We assume you followed the installation instructions in the README.md file. If you haven't, please do so **before** proceeding.


### Estimated Runtime
This notebook should take approximately 20-60 minutes to run, depending on your system's performance.

## Part 0: Preparation

### Data Preparation
Using your favorite web browser, download the demo dataset from Zenodo [here](https://doi.org/10.5281/zenodo.17120603). The dataset is a compressed file named `NanTex SRM Dataset — SMLM I (ShareLoc).rar`. After downloading, decompress the file to a directory of your choice.

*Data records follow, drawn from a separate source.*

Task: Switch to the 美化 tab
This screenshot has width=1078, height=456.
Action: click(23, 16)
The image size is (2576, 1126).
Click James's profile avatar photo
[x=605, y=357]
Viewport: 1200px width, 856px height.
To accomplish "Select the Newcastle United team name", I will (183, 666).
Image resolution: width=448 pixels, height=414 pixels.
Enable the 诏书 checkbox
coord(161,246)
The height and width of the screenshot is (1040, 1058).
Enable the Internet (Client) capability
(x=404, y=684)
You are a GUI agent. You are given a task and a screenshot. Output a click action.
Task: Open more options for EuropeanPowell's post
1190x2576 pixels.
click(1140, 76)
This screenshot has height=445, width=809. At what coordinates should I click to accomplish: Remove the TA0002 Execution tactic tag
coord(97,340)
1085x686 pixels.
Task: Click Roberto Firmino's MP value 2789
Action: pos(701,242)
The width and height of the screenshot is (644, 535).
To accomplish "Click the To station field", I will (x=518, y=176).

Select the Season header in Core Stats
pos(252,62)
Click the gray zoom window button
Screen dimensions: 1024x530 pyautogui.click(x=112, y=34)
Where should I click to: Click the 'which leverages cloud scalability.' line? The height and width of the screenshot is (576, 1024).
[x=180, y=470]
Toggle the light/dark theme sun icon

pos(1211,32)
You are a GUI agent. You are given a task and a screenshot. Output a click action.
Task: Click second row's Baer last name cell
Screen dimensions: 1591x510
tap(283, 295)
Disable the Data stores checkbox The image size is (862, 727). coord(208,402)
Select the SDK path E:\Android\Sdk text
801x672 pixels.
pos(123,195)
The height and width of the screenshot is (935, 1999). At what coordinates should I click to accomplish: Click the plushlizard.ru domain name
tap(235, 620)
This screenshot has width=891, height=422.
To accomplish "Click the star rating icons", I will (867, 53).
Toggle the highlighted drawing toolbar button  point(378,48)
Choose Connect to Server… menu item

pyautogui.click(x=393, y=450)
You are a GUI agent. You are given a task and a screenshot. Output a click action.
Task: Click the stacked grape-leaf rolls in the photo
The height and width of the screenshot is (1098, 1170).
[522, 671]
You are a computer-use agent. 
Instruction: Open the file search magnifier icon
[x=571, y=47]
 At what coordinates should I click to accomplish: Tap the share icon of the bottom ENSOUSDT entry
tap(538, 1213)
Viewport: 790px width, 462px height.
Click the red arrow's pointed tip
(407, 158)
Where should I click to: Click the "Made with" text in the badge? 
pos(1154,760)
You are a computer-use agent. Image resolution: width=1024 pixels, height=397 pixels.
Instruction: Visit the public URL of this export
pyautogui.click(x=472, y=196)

You should see nine (9) folders named `$FEATURE$_$USE$` (e.g. *ACT_train*) containing microscopy images.

### Dependencies

In [None]:
## Dependencies
import os
import numpy as np
from glob import glob
import matplotlib.pyplot as plt

## NanTex modules
from nantex.data_preparation import Tekhne
from nantex.util import pltStyler

### Path Setup

In [None]:
## Path setup

# select demo data path
path_to_demo_data = "path/to/NanTex SRM Dataset — SMLM I (ShareLoc)"

# select output path
path_to_output = "path/to/output/folder"

# create output folders
for name in ["train", "val", "test"]:
    os.makedirs(os.path.join(path_to_output, name), exist_ok=True)

## Part I: Training Data Generation

### Data Selection

In [None]:
## DEMO CASE - Training data preparation
data_to_generate = "train"  # options are 'train', 'val', 'test

# data import paths
root_feature_1: str = os.path.join(path_to_demo_data, f"MIC_{data_to_generate}")
root_feature_2: str = os.path.join(path_to_demo_data, f"LNP_{data_to_generate}")
root_feature_3: str = os.path.join(path_to_demo_data, f"ACT_{data_to_generate}")

# outpath for prepared data
## you are going to use the same routine to prepare data for training, validation, and testing
data_path_out = os.path.join(
    path_to_output, data_to_generate
)  # <- we are gonna start with training data

# grab data
root_features: list[str] = [root_feature_1, root_feature_2, root_feature_3]

# get list of files for each feature
root_features = {path: glob(f"{path}/*.png") for path in root_features}

# choose two (2) images per feature at random for DEMO purposes too cut time
if data_to_generate == "train":
    root_features = [
        np.random.choice(root_features[path], size=2, replace=False).tolist()
        for path in root_features
    ]
else:
    root_features = [root_features[path] for path in root_features]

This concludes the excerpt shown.